| Date | November 2014 | Marks available | 2 | Reference code | 14N.2.SL.TZ0.2 |
| Level | Standard level | Paper | Paper 2 | Time zone | Time zone 0 |
| Command term | Determine | Question number | 2 | Adapted from | N/A |
Question
This question is about the internal resistance of a cell.
A circuit is used to determine the internal resistance and emf of a cell. It consists of the cell, a variable resistor, an ideal ammeter and an ideal voltmeter. The diagram shows part of the circuit with the ammeter and voltmeter missing.
The variable resistor is set to \(1.5{\text{ }}\Omega \). When the cell converts 7.2 mJ of energy, 5.8 mC of charge moves completely around the circuit. The potential difference across the variable resistor is 0.55 V.
Define electromotive force (emf ).
Draw on the diagram the positions of the ammeter and voltmeter.
Show that the emf of the cell is 1.25 V.
Determine the internal resistance of the cell.

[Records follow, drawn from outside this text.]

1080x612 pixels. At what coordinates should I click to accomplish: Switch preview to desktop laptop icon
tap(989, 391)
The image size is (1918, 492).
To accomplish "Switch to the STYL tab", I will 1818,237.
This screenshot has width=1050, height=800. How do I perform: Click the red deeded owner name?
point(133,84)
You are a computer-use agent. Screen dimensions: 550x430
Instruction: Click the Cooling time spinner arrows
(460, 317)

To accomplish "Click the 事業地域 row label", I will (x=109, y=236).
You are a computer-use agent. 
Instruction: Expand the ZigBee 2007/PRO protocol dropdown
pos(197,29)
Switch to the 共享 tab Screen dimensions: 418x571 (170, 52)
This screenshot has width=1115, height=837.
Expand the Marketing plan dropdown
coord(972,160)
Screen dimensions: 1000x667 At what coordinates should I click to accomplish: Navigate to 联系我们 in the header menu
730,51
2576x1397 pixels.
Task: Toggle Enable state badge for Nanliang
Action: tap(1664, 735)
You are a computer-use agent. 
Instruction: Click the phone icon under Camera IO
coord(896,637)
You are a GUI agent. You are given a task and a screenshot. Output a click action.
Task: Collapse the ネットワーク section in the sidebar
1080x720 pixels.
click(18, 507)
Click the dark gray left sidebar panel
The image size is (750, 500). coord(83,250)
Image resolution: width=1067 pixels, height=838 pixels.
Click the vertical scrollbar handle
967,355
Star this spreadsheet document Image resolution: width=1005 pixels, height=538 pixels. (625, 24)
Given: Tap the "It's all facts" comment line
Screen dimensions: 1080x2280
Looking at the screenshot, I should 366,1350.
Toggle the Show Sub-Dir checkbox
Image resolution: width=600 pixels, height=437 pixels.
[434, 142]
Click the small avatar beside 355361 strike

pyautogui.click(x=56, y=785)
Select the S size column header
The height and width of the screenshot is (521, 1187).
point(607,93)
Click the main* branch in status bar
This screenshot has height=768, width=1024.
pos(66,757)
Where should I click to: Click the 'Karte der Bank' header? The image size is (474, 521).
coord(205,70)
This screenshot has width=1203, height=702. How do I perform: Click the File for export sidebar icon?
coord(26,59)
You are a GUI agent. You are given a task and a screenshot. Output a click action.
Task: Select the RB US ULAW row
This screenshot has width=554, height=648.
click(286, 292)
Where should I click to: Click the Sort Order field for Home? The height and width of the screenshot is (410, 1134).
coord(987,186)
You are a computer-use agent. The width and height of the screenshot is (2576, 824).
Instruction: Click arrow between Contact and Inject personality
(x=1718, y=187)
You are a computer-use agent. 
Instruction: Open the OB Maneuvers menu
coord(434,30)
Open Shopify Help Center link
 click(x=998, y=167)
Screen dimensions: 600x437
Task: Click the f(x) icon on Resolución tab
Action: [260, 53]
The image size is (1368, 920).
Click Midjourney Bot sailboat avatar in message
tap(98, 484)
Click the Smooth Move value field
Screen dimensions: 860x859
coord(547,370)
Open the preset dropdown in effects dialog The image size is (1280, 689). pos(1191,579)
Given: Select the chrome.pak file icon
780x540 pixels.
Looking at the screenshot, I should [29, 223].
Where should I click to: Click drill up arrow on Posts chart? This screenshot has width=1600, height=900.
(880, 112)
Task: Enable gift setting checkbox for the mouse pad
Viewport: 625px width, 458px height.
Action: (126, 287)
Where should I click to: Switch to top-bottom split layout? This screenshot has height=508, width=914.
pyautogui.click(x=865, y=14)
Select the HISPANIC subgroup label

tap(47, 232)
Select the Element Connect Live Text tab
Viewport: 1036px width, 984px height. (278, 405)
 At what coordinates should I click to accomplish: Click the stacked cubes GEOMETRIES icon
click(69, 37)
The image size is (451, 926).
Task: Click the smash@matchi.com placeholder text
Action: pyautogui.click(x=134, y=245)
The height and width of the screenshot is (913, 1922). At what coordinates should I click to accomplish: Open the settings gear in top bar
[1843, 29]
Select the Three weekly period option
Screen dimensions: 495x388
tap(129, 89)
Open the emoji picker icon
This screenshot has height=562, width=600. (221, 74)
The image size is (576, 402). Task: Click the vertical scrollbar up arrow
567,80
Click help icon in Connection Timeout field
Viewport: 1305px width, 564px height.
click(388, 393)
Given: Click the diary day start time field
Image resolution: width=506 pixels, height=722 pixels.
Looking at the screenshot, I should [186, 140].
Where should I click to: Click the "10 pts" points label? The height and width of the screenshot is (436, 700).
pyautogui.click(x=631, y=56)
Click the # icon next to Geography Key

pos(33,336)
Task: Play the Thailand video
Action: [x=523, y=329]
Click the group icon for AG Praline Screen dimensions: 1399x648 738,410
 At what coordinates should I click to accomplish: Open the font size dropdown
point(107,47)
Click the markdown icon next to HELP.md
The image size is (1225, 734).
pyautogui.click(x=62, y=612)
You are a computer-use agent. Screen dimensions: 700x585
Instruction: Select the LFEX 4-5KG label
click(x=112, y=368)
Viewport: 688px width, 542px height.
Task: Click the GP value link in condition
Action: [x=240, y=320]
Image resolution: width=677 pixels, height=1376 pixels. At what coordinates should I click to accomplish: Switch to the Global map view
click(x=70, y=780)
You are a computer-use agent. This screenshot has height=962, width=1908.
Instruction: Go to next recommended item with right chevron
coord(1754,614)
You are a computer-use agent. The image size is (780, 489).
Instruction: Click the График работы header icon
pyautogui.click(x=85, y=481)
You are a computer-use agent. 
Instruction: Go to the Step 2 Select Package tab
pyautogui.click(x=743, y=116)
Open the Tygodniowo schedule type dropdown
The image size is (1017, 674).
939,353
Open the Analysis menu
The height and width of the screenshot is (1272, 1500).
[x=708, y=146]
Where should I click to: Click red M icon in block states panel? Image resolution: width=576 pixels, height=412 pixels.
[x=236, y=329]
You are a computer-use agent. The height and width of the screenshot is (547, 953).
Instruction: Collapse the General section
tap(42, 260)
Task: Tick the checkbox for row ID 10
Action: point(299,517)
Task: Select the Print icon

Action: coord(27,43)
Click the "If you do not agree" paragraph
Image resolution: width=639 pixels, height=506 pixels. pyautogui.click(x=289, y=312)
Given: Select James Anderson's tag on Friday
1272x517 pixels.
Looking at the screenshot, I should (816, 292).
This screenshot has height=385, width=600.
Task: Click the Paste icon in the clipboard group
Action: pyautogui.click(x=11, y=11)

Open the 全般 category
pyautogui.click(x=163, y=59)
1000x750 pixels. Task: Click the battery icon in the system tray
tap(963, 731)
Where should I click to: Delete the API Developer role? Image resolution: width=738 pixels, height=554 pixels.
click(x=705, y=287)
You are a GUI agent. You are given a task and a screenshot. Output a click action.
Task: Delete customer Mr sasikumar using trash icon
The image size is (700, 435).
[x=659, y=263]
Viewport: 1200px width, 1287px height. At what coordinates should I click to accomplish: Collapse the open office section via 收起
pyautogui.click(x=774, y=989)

Calculate the energy dissipated per second in the variable resistor.
Markscheme
energy/work per unit charge supplied (by a cell) driving the current completely around a circuit;
quantity of chemical/any form of energy, per unit charge, changed to electrical energy;
potential difference across a cell when no current flows;
Allow similar responses.
ammeter in series with cell and voltmeter across cell or variable resistor; } (both needed)
\(\frac{{7.2 \times {{10}^{ - 3}}}}{{5.8 \times {{10}^{ - 3}}}}\) (= 1.24 V\(\,\,\,\)or\(\,\,\,\)1.25 V);
Answer is given so award the mark for showing the working.
\(I = \frac{{0.55}}{{1.5}}\);
\((1.25 = 0.55 + Ir){\text{ }}r = 1.9{\text{ }}\Omega \); (accept valid alternative method)
use of \({I^2}R\) or alternative;
0.20 W;
Examiners report
Very few precise answers. Most candidates almost knew what it was but were unable to define it with the necessary precision.